▶ _THE EXERCISE_:
Copy the material word for word, from the line containing "This screenshot has height=900, width=1066." through the end of the material, leaving out the pictures.
======== EXTRACTED MATERIAL
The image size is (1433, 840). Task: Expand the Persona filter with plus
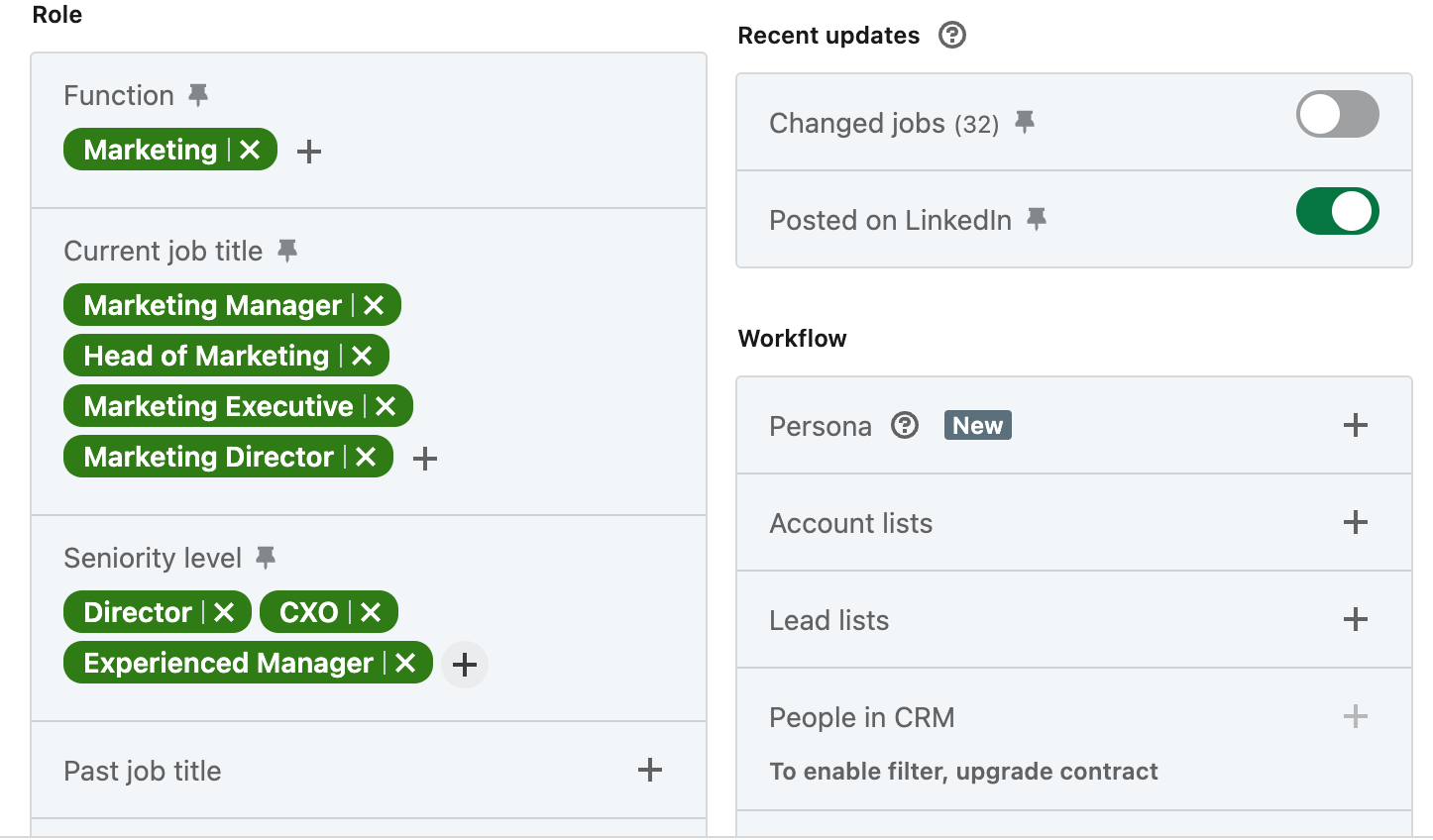pyautogui.click(x=1356, y=425)
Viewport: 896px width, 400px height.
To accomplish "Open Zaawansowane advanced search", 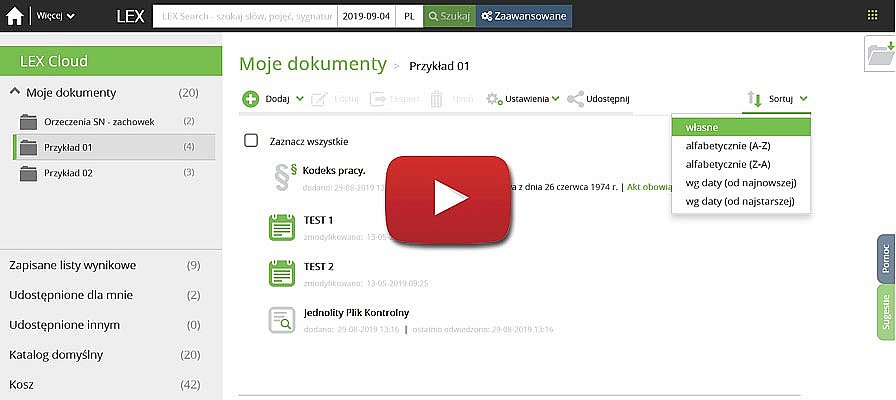I will pyautogui.click(x=524, y=16).
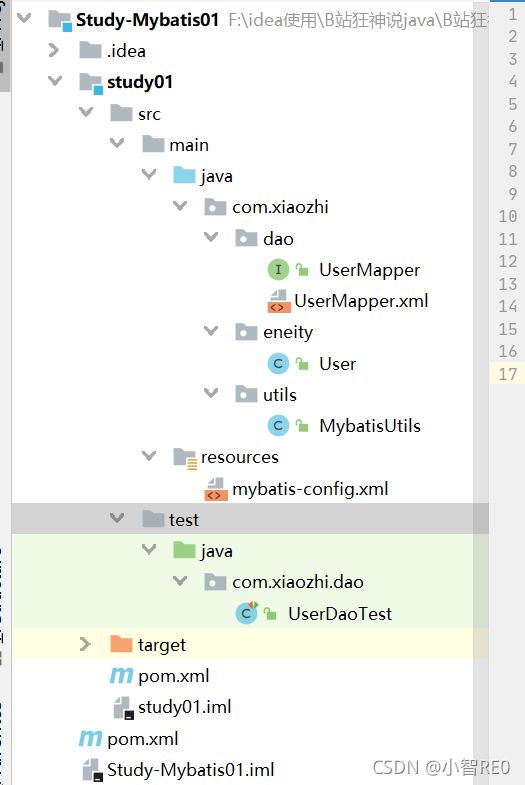Click the UserDaoTest test class icon
Viewport: 525px width, 785px height.
pos(247,613)
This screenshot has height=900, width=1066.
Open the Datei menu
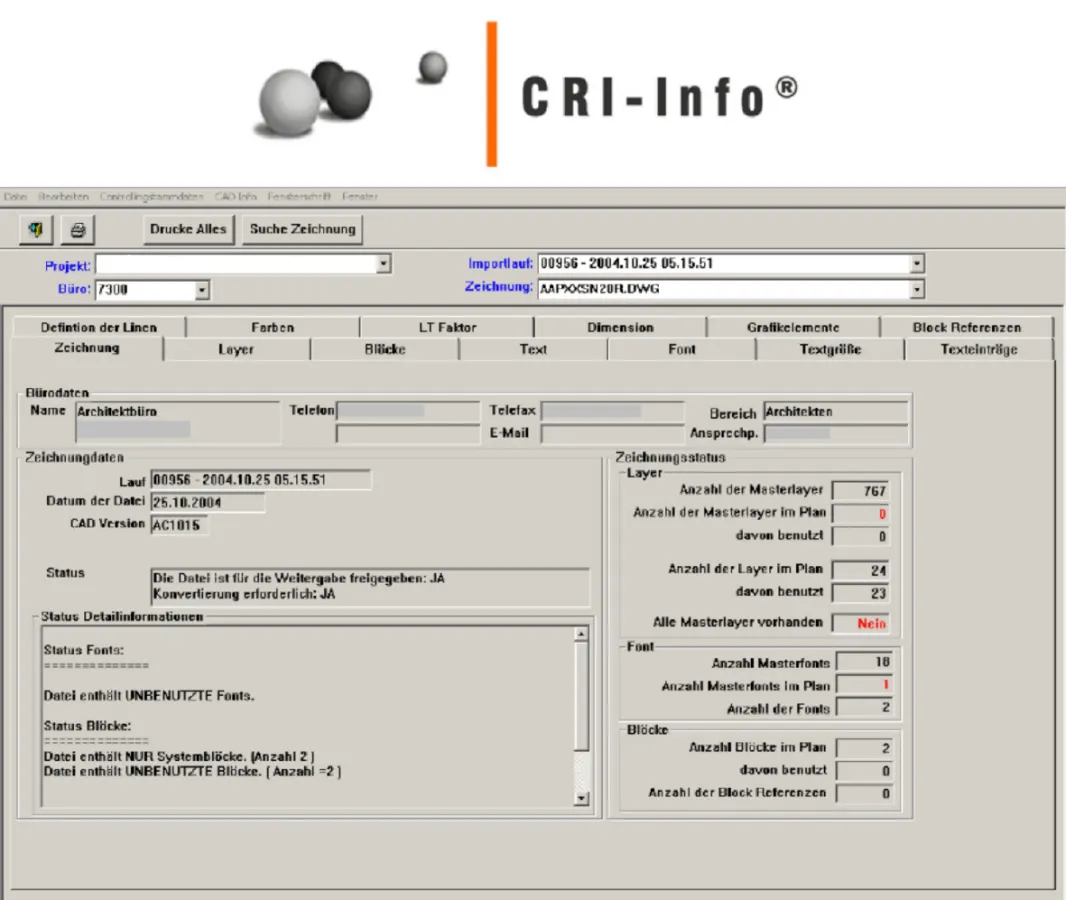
================
▶ _TASK RESULT_:
This screenshot has height=900, width=1066.
Open the Datei menu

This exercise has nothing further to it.